Bernie apparently married her husband after waiting for Steve for sixteen years, a fact which moves Steve, and leads to the only genuine emotional moment of the movie. But Sharon Carter is at most twenty herself. Considering that this takes place in 1993, and one of the reasons Bernie gave for marrying someone else is wanting children because she was thirty-eight...

Something's not adding up.

Finally, and the biggest problem, is that the movie doesn't remember the role of Captain America in its own universe. This is a story where Steve botched his first mission. Ergo: no Bucky. No Invaders. No crossovers with the Commandos. No newsreels or propaganda. The only person who knows he exists is a young boy who manages to take a blurry picture with his camera. "The man on the rocket" is what the boy will refer to him later.

Certainly, no one recognizes the costume. But... When Sharon and Steve are driving through Italy, and he fakes car sick to get her out of the car so he can steal it and leave her out of danger (which would be clever and funny, and was the first time he used it against a conspiracy nut friend of the President's, but Sharon's the only one of the two who speaks Italian...) Sharon sing-songs "Captain America is carsick?"

Which...okay, I can assume that he told her his code name. But so far, she's known him to be a slightly doofy, bumbling, yet very combat adept weird guy. Aside from a fight scene or two, he hasn't been particularly impressive, even if she does know about the serum. The sing-songy amusement makes sense from characters in the Marvel universe, even those that don't know him that well, because, well, he's Captain America but that title means nothing to her and on his own, he's not been impressive enough to warrant that kind of amused glee.

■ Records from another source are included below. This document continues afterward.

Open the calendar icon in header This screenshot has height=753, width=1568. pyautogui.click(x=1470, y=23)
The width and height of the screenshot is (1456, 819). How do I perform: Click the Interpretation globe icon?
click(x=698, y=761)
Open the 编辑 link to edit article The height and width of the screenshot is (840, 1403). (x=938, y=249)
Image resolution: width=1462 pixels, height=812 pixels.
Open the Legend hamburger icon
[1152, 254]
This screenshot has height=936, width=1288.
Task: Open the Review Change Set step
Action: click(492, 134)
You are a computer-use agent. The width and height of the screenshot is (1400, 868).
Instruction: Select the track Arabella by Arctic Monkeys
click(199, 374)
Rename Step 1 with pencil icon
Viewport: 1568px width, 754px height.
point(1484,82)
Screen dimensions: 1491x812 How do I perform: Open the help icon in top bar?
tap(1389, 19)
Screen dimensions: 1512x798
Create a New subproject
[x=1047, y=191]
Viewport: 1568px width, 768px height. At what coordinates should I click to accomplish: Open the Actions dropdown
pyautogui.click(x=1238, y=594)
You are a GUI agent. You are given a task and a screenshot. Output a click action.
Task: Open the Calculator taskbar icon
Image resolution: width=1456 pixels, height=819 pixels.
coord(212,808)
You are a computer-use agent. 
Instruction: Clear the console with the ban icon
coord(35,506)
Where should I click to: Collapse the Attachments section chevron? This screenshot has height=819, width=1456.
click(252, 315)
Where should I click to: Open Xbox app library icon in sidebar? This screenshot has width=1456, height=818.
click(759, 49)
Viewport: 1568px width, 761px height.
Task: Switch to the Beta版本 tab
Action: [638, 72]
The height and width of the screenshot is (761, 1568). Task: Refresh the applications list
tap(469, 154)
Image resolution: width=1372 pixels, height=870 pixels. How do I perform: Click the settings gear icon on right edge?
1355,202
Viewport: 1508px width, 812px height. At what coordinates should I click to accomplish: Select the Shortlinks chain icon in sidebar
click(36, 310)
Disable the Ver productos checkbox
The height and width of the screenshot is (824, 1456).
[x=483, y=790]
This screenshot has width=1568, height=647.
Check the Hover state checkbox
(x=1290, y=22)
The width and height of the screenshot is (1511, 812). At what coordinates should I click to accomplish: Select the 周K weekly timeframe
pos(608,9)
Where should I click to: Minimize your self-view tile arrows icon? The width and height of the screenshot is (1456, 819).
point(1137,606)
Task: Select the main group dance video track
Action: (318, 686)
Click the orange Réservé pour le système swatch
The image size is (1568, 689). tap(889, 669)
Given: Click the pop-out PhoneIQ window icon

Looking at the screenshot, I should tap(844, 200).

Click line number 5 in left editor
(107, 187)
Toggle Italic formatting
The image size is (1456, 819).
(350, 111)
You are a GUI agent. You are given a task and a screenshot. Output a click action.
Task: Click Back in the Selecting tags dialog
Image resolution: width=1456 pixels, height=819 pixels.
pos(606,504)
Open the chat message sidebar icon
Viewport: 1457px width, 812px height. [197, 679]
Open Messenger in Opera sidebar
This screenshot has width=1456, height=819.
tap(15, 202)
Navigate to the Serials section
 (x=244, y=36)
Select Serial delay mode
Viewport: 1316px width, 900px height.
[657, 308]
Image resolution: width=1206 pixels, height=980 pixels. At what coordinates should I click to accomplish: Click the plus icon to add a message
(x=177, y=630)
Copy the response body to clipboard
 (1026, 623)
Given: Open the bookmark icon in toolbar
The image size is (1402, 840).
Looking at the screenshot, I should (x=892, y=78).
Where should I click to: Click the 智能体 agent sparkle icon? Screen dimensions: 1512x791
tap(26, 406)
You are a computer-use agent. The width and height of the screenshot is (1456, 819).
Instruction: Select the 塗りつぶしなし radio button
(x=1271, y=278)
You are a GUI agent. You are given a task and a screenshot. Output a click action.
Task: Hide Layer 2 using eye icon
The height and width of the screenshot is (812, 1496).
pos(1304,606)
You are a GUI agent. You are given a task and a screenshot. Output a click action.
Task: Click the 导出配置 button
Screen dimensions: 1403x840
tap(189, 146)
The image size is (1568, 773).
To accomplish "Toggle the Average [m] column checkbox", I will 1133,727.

Also when they finally do rescue the President, the President somehow KNOWS he's called "Captain America" despite having no idea who the guy was aside from "the guy from the rocket". Even if he heard the Skull ranting about it (and the Skull is very fixated for a guy that pretty much WON his only encounter against Steve) there's very little evidence for the guy to connect.

Moreover, in the last confrontation with the Skull, the Skull goes on and on about Steve being "a clownish symbol no one cares about", and Steve saying calmly in the one Salinger line reading I actually liked "I care". This would be a fairly powerful scene. In a different movie. But it's not thematically supported here.

It isn't that no one cares about Cap as a symbol. The issue in this movie is that no one knows who he is. That's an entirely different issue.

Essentially, he's saying that the values that Captain America symbolizes and the spirit that led Steve to make the decision to become Captain America no longer exist or have been rejected. But for that to work, we'd have needed some kind of culture shock or disappointment or feeling of alienation to support it.

Actually, the best example for comparison is, of all things, Austin Powers. When Dr. Evil and Austin are facing each other, and Dr. Evil mocks him by saying how everything that Austin valued in the sixties: free love and all that don't have a place in modern society. Austin himself experienced this culture shock with Elizabeth Hurley's character after he'd slept with the enemy spy. And even though he and Vanessa came to an understanding, that confrontation and the other moments of general ill-fittingness were important, because then it actually meant something when Austin explains that it wasn't really about the free love or swinging or all that, but that those were just expressions of what really mattered, and THOSE values are still alive in the present day.

But it doesn't work in Captain America, because Steve never really HAS those moments of alienation or culture shock. I mean sure, he thinks conspiracy-guy's a nazi spy because he has a Japanese radio and a German car, but that's hardly the same. And really all the people Steve meets are good folk: the conspiracy nut, Bernie, Sharon, the Italian family, even the President at the time is a reformer out to save the environment and make things better for everyone. The only evil people he meets are the Red Skull, the Red Skull's daughter, and their followers.

Heck, even the negative things that Steve ends up researching thanks to conspiracy-guy's words: the deaths of the Kennedys and Martin Luther King Jr have been explicitly established to have been arranged by the Red Skull.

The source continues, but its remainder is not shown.